SET PROBLEM A - In the text on the Italy women's national ball hockey team, who was head coach when Italy first played at the world championship?

SUPPLIED TEXT -
The Italy women's national ball hockey team is the women's national ball hockey team of Italy, and a member of the International Street and Ball Hockey Federation (ISBHF). The current team captain is Canadian-born Christina D'Ambrogio, who is of Italian heritage and once competed in NCAA women's ice hockey with the Holy Cross Crusaders.

World Championships
Italy made its world championship debut at the 2013 world championship, hosted in St. John's, Newfoundland, Canada, finishing with a 1–2–0 record. Diana Brown was the head coach for Italy's inaugural entry in the ball hockey worlds, with Michel Bodaly served as an assistant coach. Serving as team captain at the 2013 Worlds was Flora Fioccola (Pannunzio), who served as Team Italia's general manager at the 2015 Worlds. As a side note, Brown would serve as the head coach for Team Canada in a gold medal effort at the 2015 ISBHF Women's Worlds, also winning a Canadian national championship with the Toronto Shamrocks in the same calendar year.

A run of records
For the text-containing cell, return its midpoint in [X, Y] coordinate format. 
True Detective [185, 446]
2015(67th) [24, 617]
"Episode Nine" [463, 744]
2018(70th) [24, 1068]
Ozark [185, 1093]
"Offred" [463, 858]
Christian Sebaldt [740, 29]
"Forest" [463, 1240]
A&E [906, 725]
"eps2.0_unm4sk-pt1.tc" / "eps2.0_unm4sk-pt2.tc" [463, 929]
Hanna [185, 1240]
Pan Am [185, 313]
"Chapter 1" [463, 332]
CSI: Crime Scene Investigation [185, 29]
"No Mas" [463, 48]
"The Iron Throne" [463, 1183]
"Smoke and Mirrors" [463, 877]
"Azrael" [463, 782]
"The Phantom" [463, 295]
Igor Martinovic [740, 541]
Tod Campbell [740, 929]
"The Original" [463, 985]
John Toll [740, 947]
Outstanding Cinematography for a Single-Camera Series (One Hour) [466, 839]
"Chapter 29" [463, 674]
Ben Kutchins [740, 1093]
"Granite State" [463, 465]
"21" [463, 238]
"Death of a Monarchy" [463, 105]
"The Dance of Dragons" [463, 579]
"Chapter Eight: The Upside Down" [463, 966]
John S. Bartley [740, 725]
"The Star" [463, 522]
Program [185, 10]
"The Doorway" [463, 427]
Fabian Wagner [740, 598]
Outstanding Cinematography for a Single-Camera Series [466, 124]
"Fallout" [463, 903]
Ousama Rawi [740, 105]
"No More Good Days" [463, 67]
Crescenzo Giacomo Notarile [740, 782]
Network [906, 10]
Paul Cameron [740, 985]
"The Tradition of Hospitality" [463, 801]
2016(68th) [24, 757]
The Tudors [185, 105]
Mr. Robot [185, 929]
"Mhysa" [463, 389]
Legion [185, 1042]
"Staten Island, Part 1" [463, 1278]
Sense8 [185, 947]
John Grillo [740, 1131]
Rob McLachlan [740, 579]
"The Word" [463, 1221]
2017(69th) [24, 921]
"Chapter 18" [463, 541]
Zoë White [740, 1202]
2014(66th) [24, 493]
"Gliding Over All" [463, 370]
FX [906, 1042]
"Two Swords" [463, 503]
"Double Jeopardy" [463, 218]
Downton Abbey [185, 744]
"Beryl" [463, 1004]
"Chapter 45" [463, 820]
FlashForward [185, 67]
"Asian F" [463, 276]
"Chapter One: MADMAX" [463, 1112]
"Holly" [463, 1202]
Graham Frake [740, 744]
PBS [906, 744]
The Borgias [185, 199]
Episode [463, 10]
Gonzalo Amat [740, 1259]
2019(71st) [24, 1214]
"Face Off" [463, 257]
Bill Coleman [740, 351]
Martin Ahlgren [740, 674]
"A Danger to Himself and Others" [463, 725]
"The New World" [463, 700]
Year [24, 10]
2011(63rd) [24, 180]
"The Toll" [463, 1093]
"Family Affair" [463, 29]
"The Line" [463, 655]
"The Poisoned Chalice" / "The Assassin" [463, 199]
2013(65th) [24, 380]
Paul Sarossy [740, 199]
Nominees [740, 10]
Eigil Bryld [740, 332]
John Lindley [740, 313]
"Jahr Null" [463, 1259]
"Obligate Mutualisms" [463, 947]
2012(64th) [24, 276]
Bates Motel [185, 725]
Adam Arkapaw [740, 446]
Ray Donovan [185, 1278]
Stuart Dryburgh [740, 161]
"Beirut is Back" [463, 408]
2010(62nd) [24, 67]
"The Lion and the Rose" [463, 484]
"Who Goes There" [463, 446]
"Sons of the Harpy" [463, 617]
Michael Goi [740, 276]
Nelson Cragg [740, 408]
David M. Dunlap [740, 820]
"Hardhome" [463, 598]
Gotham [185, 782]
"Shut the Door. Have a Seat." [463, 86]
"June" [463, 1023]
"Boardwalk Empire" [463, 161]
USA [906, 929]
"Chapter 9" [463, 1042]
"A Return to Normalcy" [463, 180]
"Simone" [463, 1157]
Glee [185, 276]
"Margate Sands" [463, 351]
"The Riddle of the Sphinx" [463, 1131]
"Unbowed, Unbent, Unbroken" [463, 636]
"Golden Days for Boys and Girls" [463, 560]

SET PROBLEM B - Turn the records into a numbered list, starting at the first line of the records and ending at the line that contains "A&E [906, 725]", with blank lines left out.

TASK SOLUTION A - Diana Brown

TASK SOLUTION B -
1. For the text-containing cell, return its midpoint in [X, Y] coordinate format. 
2. True Detective [185, 446]
3. 2015(67th) [24, 617]
4. "Episode Nine" [463, 744]
5. 2018(70th) [24, 1068]
6. Ozark [185, 1093]
7. "Offred" [463, 858]
8. Christian Sebaldt [740, 29]
9. "Forest" [463, 1240]
10. A&E [906, 725]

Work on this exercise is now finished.